■ **ЦИТИРУЕМЫЙ ОТРЫВОК**:
◇ ◇ ◇ ◇ ◇ ◇ ◇

Но он с решительным видом покачал головой.
— Не надо, Доминика… Я хочу дышать свежим воздухом. Ну как ты до сих пор не можешь понять, что теперь мне не страшна уже никакая простуда…
Наш ермаковский доктор Арканов, лечивший Анатолия Ванеева, был настроен в отношении своего больного оптимистически и поддерживал в Доминике надежду на лучший исход болезни. Вряд ли она этому верила; а что касается Ванеева, то в нем, вероятно, боролись два чувства: с одной стороны — трезвая оценка своего состояния, понимание близкого конца, с другой стороны — рождавшаяся моментами горячая надежда на выздоровление, вера в будущее.
Ну, а я видела, что дни его сочтены, и лишь старалась сделать все от меня зависящее, чтобы помочь ему. Чем ближе к концу, тем более требовательным и раздражительным становился больной. Доминика, не отходившая от него, измучилась, извелась. Ее состояние было трудным еще и потому, что она ожидала ребенка. Доктор Арканов убедил Ванеева лечь в сельскую больницу. Уход за ним там был более регулярным. Анатолий согласился. Палата, в которую его поместили, оказалась чистой и светлой; больной был доволен.
Всегда при нем находились или жена, или кто-либо из товарищей, чаще других я. Владимир Ильич постоянно справлялся о Ванееве и в августе писал о нем своим родным: «Совсем плох, кровь идет горлом страшно сильно, отхаркиваются даже куски легкого… Анатолию дано разрешение ехать в Красноярск, но он и сам теперь не собирается»[3].
Тяжело было наблюдать, как погибает твой товарищ, которому ничем, в сущности, помочь не можешь. Уходя от него, я с тревожной надеждой думала: «Хоть бы не умер… Хоть бы еще пожил…»
Наступил сентябрь. Погода стояла не по сезону теплая. Ванеев наслаждался осенним солнцем. Иногда писал Ильичу бодрые письма.

◇ ◇ ◇ ◇ ◇ ◇ ◇

■ **ИСХОДНЫЙ МАТЕРИАЛ**:
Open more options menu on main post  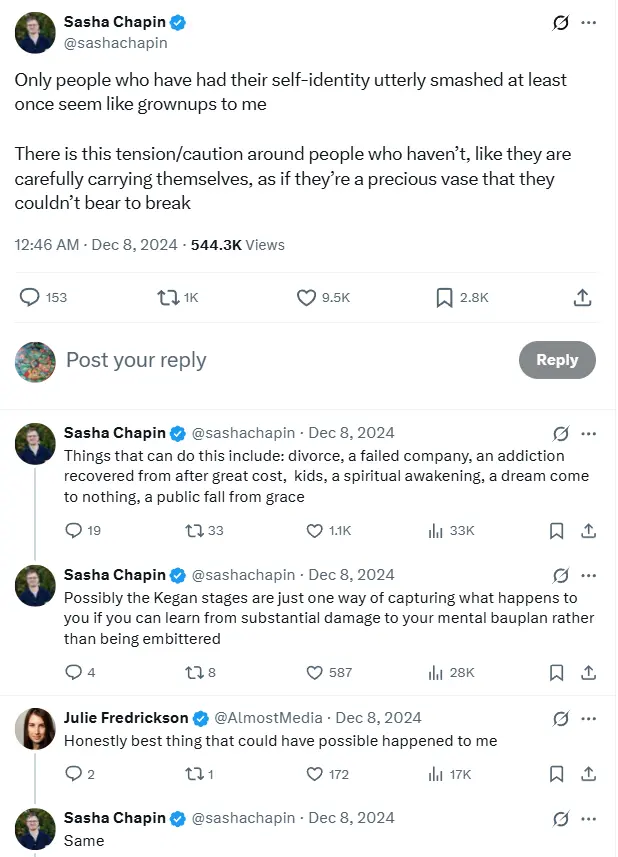point(589,23)
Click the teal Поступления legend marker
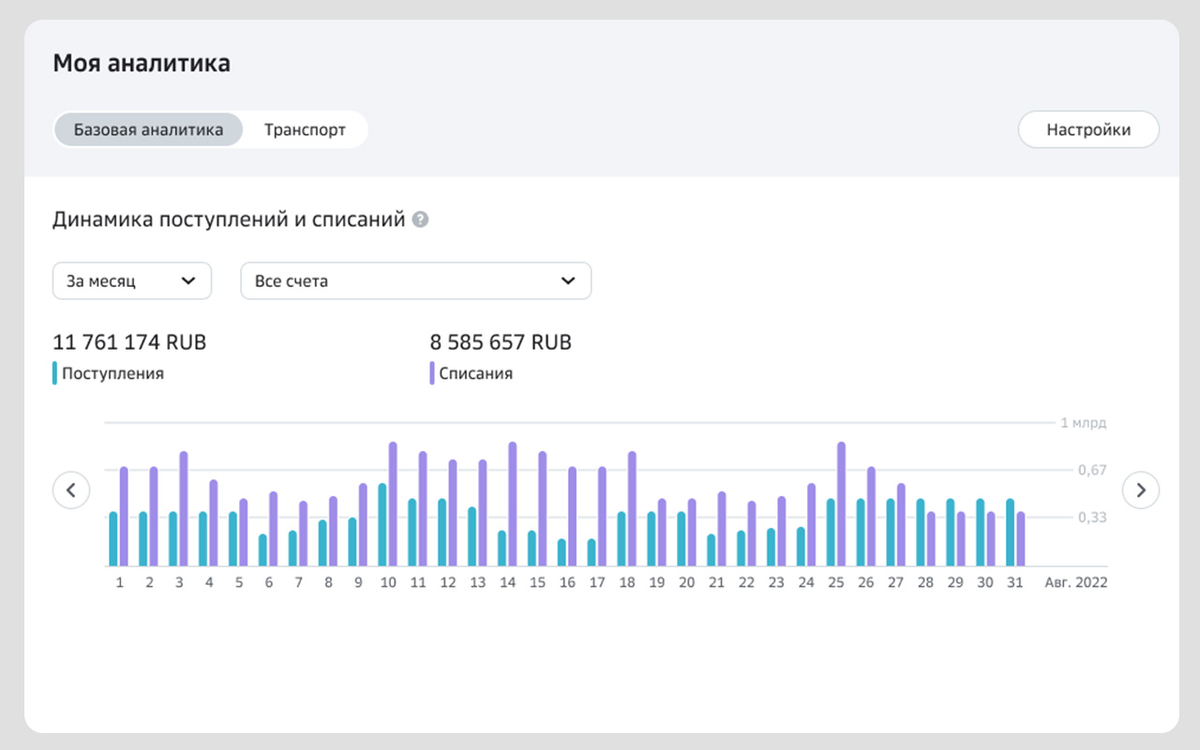 coord(55,373)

◇ ◇ ◇ ◇ ◇ ◇ ◇

■ **ВОПРОСЫ ПО МАТЕРИАЛУ**:
**A)** Куда, согласно отрывку о болезни Ванеева, доктор Арканов убедил больного лечь?
**B)** Продолжите отрывок о болезни Анатолия Ванеева, начав сразу после его последнего предложения.
Для выполнения заданий материал не понадобится.

■ **ОТВЕТЫ НА ЗАДАНИЯ**:
**A)** В сельскую больницу.

**B)**
Почти до последней минуты он говорил; и впечатление было такое, что он далек от мысли о смерти. Часов около четырех пополудни он попросил переменить ему рубашку. Доминика вышла в коридор. Предвидя скорый конец Анатолия, она сидела и горько плакала. Пришел Михаил Александрович Сильвин и присел неподалеку от Ванеева, на диванчике. Я находилась тут же, вслушиваясь в неровное, хриплое дыхание, все слабеющее. Потом оно вдруг оборвалось. Ванеева не стало…
Он был погребен как революционер: без попов и без ладана. На похороны собрались товарищи, приехал и Владимир Ильич. Гроб до могилы несли на руках, и нести было не тяжело — так исхудал и высох бедный Анатолий за время болезни. День был морозный. Погода как-то круто сменилась. Сыпал снежок. Над свежей могилой прозвучала речь Ильича. Он рассказал о короткой, но славной революционной жизни нашего боевого товарища и призвал продолжать его дело.
До сих пор трудно вспоминать без сердечной боли об этой безвременной жертве царского самодержавия. Немного он прожил: совсем молодым, почти юношей, сошел в могилу; но в сердцах тех, кто знал его, этот образ нравственной чистоты и доброты остался навсегда…
В письме к матери, от 11 сентября 1899 года, Ленин писал:
«…8-го IX умер Анатолий и 10.IX мы его похоронили в селе Ермаковском. Надежды на выздоровление не было уже давно, и в последнее время болезнь развивалась страшно быстро. Жена его остается пока в селе Ермаковском»[4].
Колония ссыльных собрала деньги на чугунную плиту своему товарищу. Надпись была составлена при участии Владимира Ильича, и он же заказал плиту на Абаканском железоделательном заводе.
В 1936 году, на могиле Анатолия Ванеева поставили памятник, в который вмонтирована и эта чугунная плита.
Вскоре после смерти Анатолия и в нашей семье случилось несчастье: тяжело заболела дочь. Две недели она находилась буквально между жизнью и смертью. Пантелеймон Николаевич переносил ее болезнь исключительно остро и моментами совсем падал духом.
В самый критический день болезни Оли у Доминики Труховской начались роды; и никто, кроме меня, не мог ей помочь. Я же опасалась заразить и мать и новорожденного дифтерией, которой болела Оля. Но Доминика еще раньше твердила:
— Я доверяю только тебе…
И я решилась.
После тщательной дезинфекции комнаты, где должны были происходить роды, а также всех вещей и инструментов, я помылась, надела белоснежный халат и приступила к своим обязанностям акушерки. Роды были нелегкими. На следующий день у жены Ванеева родился мальчик, которого назвали Анатолием. Мальчик был очень слаб, да и Доминика перенесла роды тяжело.